However, Brazil faces challenges to its leadership project. First in the domestic realm: Brazilian
foreign policy activism during Lula da Silvas government (2003-2010) was not continued in Dilma
Rouseff government (2011to present). Leadership is unfocused, if any. Second, Brazilian elites
(economic and the press) do not accept any good willing of Brazilian foreign policy and cooperation
towards countries like Venezuela, Bolivia, Ecuador, and others with a more left stem, as the model
countries for Brazil should be Chile, Colombia and Peru. Thus softpower leadership is sabotaged from
an ideologically pro-market domestic perspective. From the outside, it is fair to ask whether South
American nations desire Brazilian Leadership, and if Brazil, especially its elites, is willing to pay the
price of it.
Our research addresses these questions. However, the following findings can be anticipated: Brazil
favors a new world order. Brazilian weak power resources leads to weak regional leadership,
nonetheless the country has found other ways for exercising its leadership, such as the consensual
hegemony.
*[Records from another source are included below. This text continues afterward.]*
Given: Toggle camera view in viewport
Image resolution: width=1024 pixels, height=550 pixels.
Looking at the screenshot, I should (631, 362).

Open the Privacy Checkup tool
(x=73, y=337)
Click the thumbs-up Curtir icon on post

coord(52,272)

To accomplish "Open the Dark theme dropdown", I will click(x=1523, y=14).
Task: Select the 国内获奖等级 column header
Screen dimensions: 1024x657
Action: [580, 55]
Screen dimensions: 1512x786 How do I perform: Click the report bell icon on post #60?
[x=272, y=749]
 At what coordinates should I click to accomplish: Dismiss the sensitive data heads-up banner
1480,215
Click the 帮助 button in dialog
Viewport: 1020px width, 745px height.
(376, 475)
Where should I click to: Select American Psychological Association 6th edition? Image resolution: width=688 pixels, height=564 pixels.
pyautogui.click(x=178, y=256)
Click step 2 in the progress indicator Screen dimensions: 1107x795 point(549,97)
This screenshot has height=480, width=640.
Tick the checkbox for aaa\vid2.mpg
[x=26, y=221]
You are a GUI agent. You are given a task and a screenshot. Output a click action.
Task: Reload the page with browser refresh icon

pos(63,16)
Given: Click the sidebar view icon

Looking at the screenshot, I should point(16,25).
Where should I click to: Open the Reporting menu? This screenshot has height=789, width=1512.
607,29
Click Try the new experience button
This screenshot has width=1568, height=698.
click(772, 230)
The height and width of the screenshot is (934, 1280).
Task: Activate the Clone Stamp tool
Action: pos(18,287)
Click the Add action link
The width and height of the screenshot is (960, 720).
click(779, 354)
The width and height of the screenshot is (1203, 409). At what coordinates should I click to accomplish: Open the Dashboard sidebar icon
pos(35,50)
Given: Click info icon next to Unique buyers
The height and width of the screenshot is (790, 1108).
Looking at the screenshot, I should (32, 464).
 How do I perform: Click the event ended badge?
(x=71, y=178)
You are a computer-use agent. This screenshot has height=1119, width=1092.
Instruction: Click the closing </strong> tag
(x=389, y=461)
The main feature of Brazilian diplomacy is autonomy through diversification, which can
be translated into three folds: (i) soft-balancing against the United States; (ii) coalition building in
order to expand their bargaining power; (iii) position itself as leader of a more united South America.
In fact, analyzing foreign policy documents and statements, one can perceive that Brazil is keen to play
a bolder role in the new world order; Brazil needs a broader platform than Mercosur to support its
ambition; therefore the Unasur integration project is important for Brazilian diplomacy.